The analysis, “The Latest TIMSS and PIRLS Scores,” was released this week as part of an annual report on education by the Brookings Institution’s Brown Center on Education Policy, which also looked at 8th grade advanced math courses and ability grouping and tracking issues in reading and math.
Brookings senior fellow Tom Loveless studied recent TIMSS performance from 2003 to 2011 of six countries which had been tapped as educational leaders in math performance in 1995: Singapore, Japan, Korea, Hong Kong, Belgium, and the Czech Republic. The test is given every four years, with an average international score of 500, and an average U.S. score in 2011 of 541 in 4th grade and 509 in 8th grade, squarely in the middle of the pack.
Among the former A-plus countries, Loveless found a very mixed bag of recent achievement. Belgium stopped participating in 8th grade TIMSS math after a 13-point drop in average math scores in 2003, and the Czech Republic also dropped out after a jaw-dropping 42-point decline in 2007. The remaining countries took part in TIMSS in 8th grade in 2011, and all but Japan saw improvements in their average math scores.
However, only Korea’s 4th graders had greater math growth since 1995—32 points, from 581 to 613—than that of American 4th graders, whose average math score improved 23 points since 1995, to 541. American 8th graders also improved 17 points from 1995 to 2007, matching the growth of Hong Kong and surpassed only by that of Korea.
Moreover, in the same period, individual states have also shown dramatic growth in 4th grade math performance on TIMSS: Massachusetts 8th graders scored on average 561 in 2011, up 47 points since 1999. Massachusetts, Minnesota, and North Carolina all had double-digit growth in math and higher average scores in 2011 than the most recent performance of Belgium and the Czech Republic.
In an interview about the report, Loveless said the A-plus countries math curricula have been “held up as ideals” and domestic efforts such as the common core have been compared against those countries’ standards.
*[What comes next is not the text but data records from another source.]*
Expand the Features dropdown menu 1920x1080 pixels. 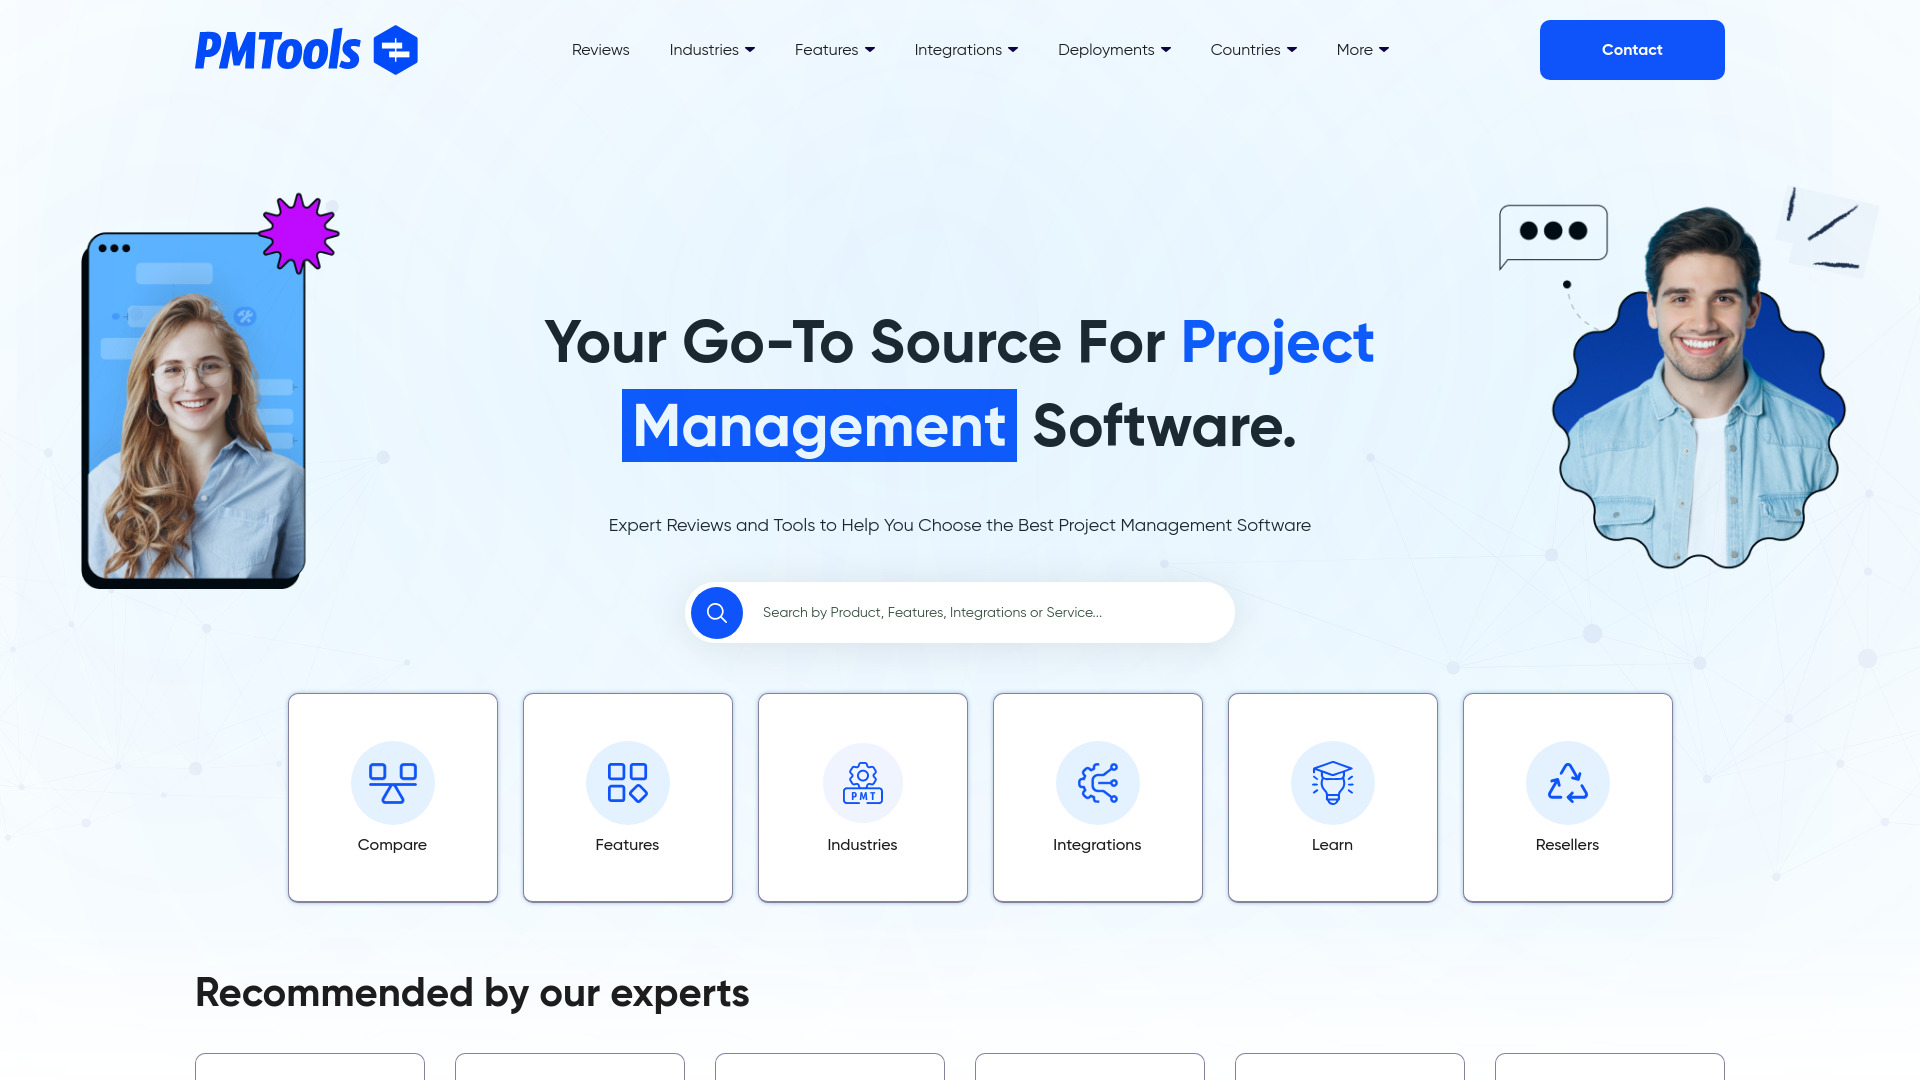click(x=833, y=49)
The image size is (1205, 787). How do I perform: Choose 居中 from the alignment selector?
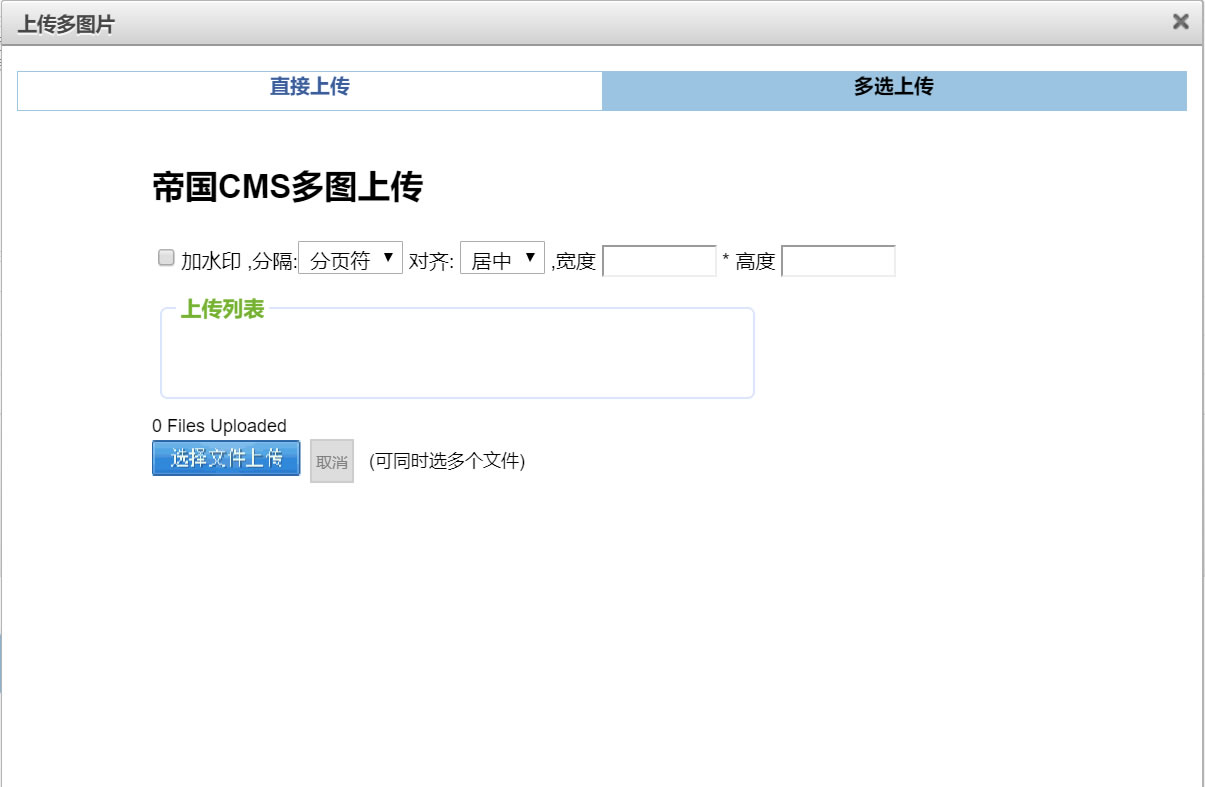pyautogui.click(x=500, y=257)
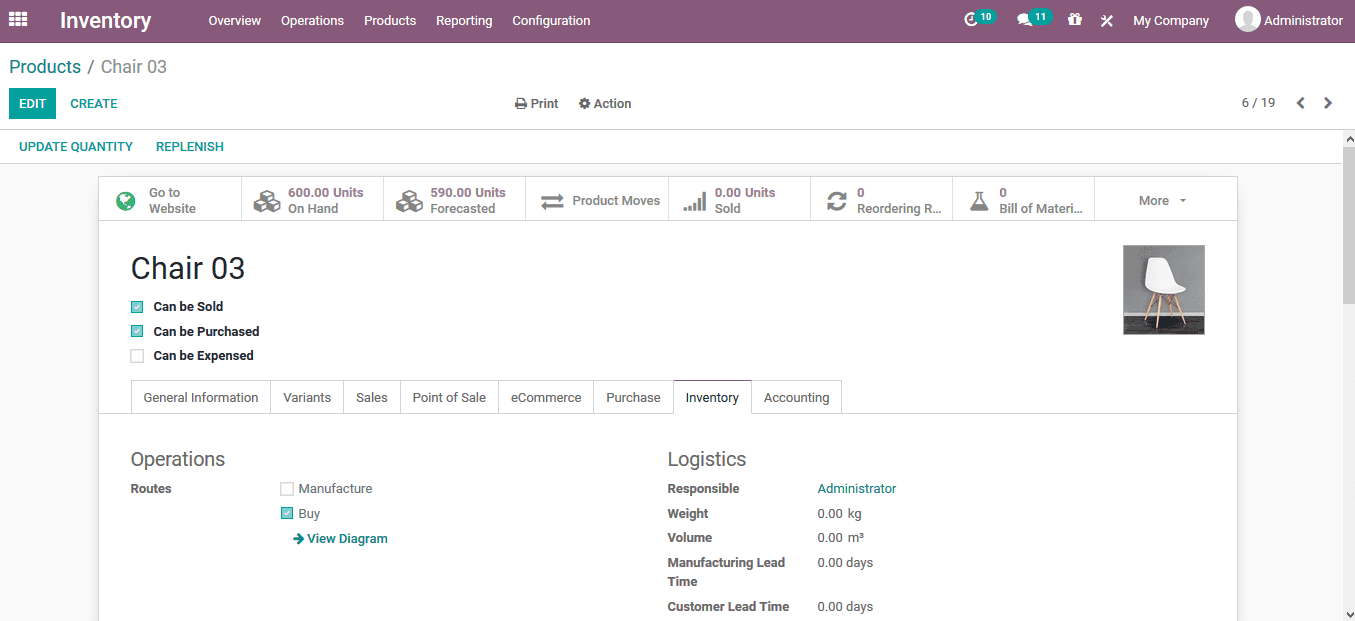Enable the Can be Expensed checkbox

click(137, 355)
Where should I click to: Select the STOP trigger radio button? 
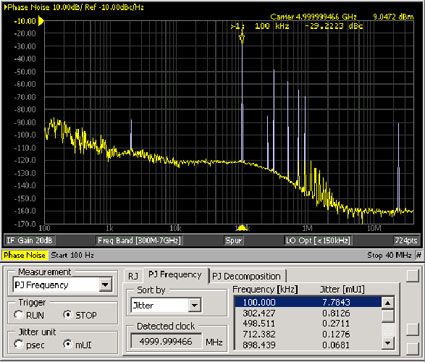(x=68, y=315)
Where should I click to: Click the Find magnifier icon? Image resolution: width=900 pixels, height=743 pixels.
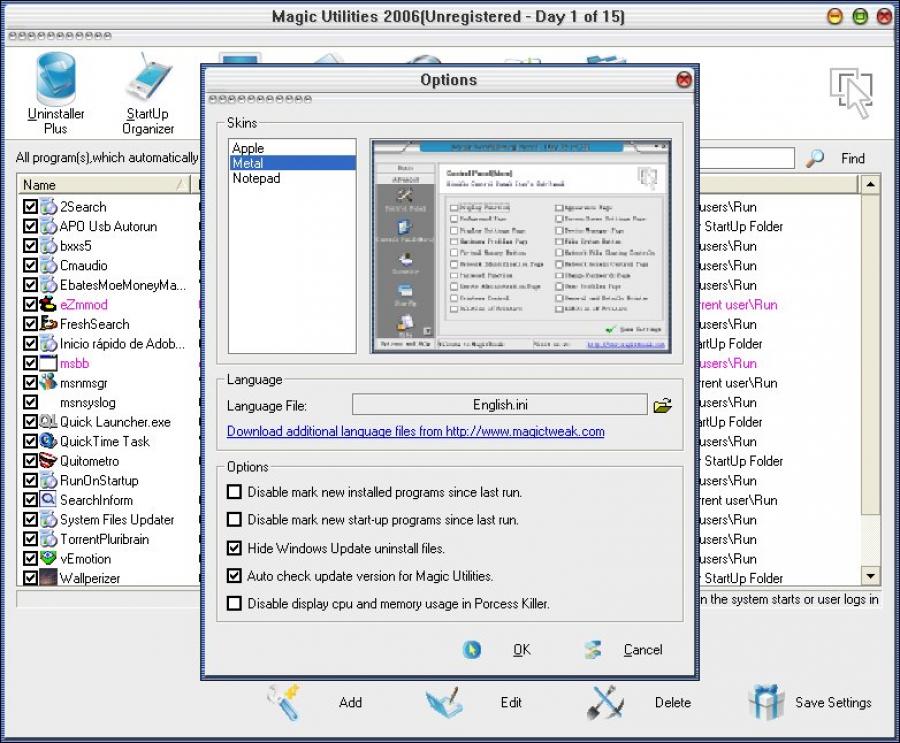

Yet, “The fact that three of the A-plus counties had statistically significant declines, I think is interesting,” he said.
The tendency is for observers, when test scores are released, to zero on on the top performers, to ask what it is that the leading nations are doing, and then to urge the rest of the world to do those things," Loveless wrote in the report. "That response is understandable—but it is also potentially misleading."